Namespace: LLama.Common
The parameters for initializing a LLama model.
public class ModelParams : LLama.Abstractions.IModelParams, System.IEquatable`1[[LLama.Common.ModelParams, LLamaSharp, Version=0.5.0.0, Culture=neutral, PublicKeyToken=null]]
Inheritance Object → ModelParams
Implements IModelParams, IEquatable<ModelParams>
Model context size (n_ctx)
public int ContextSize { get; set; }
the GPU that is used for scratch and small tensors
public int MainGpu { get; set; }
if true, reduce VRAM usage at the cost of performance
public bool LowVram { get; set; }
Number of layers to run in VRAM / GPU memory (n_gpu_layers)
public int GpuLayerCount { get; set; }
Seed for the random number generator (seed)
public int Seed { get; set; }
Use f16 instead of f32 for memory kv (memory_f16)
public bool UseFp16Memory { get; set; }
Use mmap for faster loads (use_mmap)
public bool UseMemorymap { get; set; }
Use mlock to keep model in memory (use_mlock)
public bool UseMemoryLock { get; set; }
Compute perplexity over the prompt (perplexity)
public bool Perplexity { get; set; }
Model path (model)
public string ModelPath { get; set; }
model alias
public string ModelAlias { get; set; }
lora adapter path (lora_adapter)
public string LoraAdapter { get; set; }
base model path for the lora adapter (lora_base)
public string LoraBase { get; set; }
Number of threads (-1 = autodetect) (n_threads)
public int Threads { get; set; }
batch size for prompt processing (must be >=32 to use BLAS) (n_batch)
public int BatchSize { get; set; }
Whether to convert eos to newline during the inference.
public bool ConvertEosToNewLine { get; set; }
Whether to use embedding mode. (embedding) Note that if this is set to true,
The LLamaModel won't produce text response anymore.

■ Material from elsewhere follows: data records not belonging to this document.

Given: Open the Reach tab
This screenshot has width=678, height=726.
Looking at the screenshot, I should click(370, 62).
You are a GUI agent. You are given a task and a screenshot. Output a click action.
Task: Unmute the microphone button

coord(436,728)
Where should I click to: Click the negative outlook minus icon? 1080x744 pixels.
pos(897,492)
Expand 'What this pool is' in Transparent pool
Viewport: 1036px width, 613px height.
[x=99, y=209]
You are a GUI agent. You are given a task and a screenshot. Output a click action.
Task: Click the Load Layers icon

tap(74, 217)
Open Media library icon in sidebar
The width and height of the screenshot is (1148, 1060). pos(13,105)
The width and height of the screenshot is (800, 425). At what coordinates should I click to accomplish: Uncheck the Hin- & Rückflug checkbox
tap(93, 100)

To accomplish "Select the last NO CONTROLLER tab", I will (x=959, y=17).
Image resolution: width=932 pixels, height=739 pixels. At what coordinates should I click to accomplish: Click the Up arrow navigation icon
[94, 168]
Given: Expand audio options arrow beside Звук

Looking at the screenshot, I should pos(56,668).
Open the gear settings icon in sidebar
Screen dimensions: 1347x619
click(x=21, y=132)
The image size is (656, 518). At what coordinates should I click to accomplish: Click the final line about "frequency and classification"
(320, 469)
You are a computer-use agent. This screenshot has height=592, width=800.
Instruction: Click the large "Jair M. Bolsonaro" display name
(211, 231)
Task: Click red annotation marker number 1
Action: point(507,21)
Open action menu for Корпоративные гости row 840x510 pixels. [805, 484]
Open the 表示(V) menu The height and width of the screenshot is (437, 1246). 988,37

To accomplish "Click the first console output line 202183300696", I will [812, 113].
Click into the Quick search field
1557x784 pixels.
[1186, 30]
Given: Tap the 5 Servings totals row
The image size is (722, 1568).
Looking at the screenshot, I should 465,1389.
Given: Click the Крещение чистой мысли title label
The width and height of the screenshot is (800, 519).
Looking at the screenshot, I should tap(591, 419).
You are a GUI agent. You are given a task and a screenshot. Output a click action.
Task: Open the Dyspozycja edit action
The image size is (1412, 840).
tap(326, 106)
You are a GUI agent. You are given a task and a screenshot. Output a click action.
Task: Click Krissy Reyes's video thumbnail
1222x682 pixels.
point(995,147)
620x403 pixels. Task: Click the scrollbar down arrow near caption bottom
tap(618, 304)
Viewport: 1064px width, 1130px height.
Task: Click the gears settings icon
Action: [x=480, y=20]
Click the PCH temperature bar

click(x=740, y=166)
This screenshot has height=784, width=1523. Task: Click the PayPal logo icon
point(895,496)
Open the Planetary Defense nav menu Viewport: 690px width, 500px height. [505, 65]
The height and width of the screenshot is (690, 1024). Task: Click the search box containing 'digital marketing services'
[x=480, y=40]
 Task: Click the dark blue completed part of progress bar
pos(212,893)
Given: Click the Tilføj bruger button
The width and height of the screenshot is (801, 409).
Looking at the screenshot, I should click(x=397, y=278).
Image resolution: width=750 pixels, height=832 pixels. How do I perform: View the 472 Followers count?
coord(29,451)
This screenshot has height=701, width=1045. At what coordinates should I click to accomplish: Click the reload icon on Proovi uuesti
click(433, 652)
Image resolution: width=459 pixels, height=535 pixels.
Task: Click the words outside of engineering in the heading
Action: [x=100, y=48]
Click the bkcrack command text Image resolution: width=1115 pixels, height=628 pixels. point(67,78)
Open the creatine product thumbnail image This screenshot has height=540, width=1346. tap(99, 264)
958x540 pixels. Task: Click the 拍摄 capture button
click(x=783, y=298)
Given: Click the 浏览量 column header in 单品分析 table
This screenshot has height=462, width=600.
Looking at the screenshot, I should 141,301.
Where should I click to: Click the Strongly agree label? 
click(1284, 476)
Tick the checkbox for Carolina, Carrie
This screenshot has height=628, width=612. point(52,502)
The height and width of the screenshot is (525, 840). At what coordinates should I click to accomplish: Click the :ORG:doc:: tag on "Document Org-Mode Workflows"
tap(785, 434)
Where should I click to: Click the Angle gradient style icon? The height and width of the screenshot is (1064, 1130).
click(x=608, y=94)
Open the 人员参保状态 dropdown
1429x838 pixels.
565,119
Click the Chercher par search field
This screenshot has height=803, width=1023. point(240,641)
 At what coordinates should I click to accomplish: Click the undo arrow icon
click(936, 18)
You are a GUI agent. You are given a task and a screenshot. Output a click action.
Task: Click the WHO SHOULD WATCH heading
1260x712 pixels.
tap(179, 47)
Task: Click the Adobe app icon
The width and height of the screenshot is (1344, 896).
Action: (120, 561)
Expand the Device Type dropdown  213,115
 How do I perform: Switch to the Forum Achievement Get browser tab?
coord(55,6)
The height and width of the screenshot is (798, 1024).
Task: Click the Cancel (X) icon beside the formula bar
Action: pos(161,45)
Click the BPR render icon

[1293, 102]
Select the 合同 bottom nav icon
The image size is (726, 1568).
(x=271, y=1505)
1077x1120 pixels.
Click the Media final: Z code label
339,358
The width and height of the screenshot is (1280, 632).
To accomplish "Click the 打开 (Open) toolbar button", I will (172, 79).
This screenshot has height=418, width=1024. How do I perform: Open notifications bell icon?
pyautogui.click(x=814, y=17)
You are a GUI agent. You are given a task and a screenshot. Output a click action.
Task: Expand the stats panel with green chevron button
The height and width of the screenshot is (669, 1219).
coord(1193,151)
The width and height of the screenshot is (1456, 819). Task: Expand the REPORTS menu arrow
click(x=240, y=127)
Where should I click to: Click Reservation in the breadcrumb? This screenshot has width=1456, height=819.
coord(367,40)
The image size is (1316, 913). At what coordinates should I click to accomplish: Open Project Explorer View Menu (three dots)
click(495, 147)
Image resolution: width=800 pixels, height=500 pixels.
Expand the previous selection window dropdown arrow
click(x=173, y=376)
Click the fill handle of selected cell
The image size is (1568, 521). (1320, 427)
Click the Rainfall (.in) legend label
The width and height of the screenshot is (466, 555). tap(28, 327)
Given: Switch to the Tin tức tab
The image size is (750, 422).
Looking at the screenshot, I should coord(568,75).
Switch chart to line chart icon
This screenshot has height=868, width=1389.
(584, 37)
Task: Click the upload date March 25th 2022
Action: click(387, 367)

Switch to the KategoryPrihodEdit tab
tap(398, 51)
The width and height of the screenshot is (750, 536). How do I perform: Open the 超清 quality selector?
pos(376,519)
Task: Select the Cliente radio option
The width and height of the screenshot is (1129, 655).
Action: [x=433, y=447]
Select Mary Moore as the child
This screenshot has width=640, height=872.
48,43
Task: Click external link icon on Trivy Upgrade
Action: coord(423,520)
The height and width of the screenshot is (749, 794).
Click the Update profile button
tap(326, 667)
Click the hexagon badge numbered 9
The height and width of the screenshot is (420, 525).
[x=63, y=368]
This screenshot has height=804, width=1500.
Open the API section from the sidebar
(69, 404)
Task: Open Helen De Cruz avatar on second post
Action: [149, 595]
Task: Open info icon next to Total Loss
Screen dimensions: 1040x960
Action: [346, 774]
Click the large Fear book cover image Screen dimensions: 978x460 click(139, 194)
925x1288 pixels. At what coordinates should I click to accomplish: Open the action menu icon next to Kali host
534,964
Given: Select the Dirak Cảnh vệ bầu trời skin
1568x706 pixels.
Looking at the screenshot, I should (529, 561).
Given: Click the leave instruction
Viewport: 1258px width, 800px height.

public bool EmbeddingMode { get; set; }
how split tensors should be distributed across GPUs
public Single[] TensorSplits { get; set; }
RoPE base frequency
public float RopeFrequencyBase { get; set; }
RoPE frequency scaling factor
public float RopeFrequencyScale { get; set; }
Use experimental mul_mat_q kernels
public bool MulMatQ { get; set; }
The encoding to use to convert text for the model
public Encoding Encoding { get; set; }
public ModelParams(string modelPath)
modelPath String
The model path.
Use object initializer to set all optional parameters
public ModelParams(string modelPath, int contextSize, int gpuLayerCount, int seed, bool useFp16Memory, bool useMemorymap, bool useMemoryLock, bool perplexity, string loraAdapter, string loraBase, int threads, int batchSize, bool convertEosToNewLine, bool embeddingMode, float ropeFrequencyBase, float ropeFrequencyScale, bool mulMatQ, string encoding)
modelPath String
The model path.
contextSize Int32
Model context size (n_ctx)
gpuLayerCount Int32
Number of layers to run in VRAM / GPU memory (n_gpu_layers)
seed Int32
Seed for the random number generator (seed)
useFp16Memory Boolean
Whether to use f16 instead of f32 for memory kv (memory_f16)
useMemorymap Boolean
Whether to use mmap for faster loads (use_mmap)
useMemoryLock Boolean
Whether to use mlock to keep model in memory (use_mlock)
perplexity Boolean
Thether to compute perplexity over the prompt (perplexity)
loraAdapter String
Lora adapter path (lora_adapter)
loraBase String
Base model path for the lora adapter (lora_base)
threads Int32
Number of threads (-1 = autodetect) (n_threads)
batchSize Int32
Batch size for prompt processing (must be >=32 to use BLAS) (n_batch)
convertEosToNewLine Boolean
Whether to convert eos to newline during the inference.
embeddingMode Boolean
Whether to use embedding mode. (embedding) Note that if this is set to true, The LLamaModel won't produce text response anymore.
ropeFrequencyBase Single
RoPE base frequency.
ropeFrequencyScale Single
RoPE frequency scaling factor
mulMatQ Boolean
Use experimental mul_mat_q kernels
encoding String
The encoding to use to convert text for the model
public string ToString()
protected bool PrintMembers(StringBuilder builder)
builder StringBuilder
public int GetHashCode()
public bool Equals(object obj)
obj Object
public bool Equals(ModelParams other)
other ModelParams
public ModelParams <Clone>$()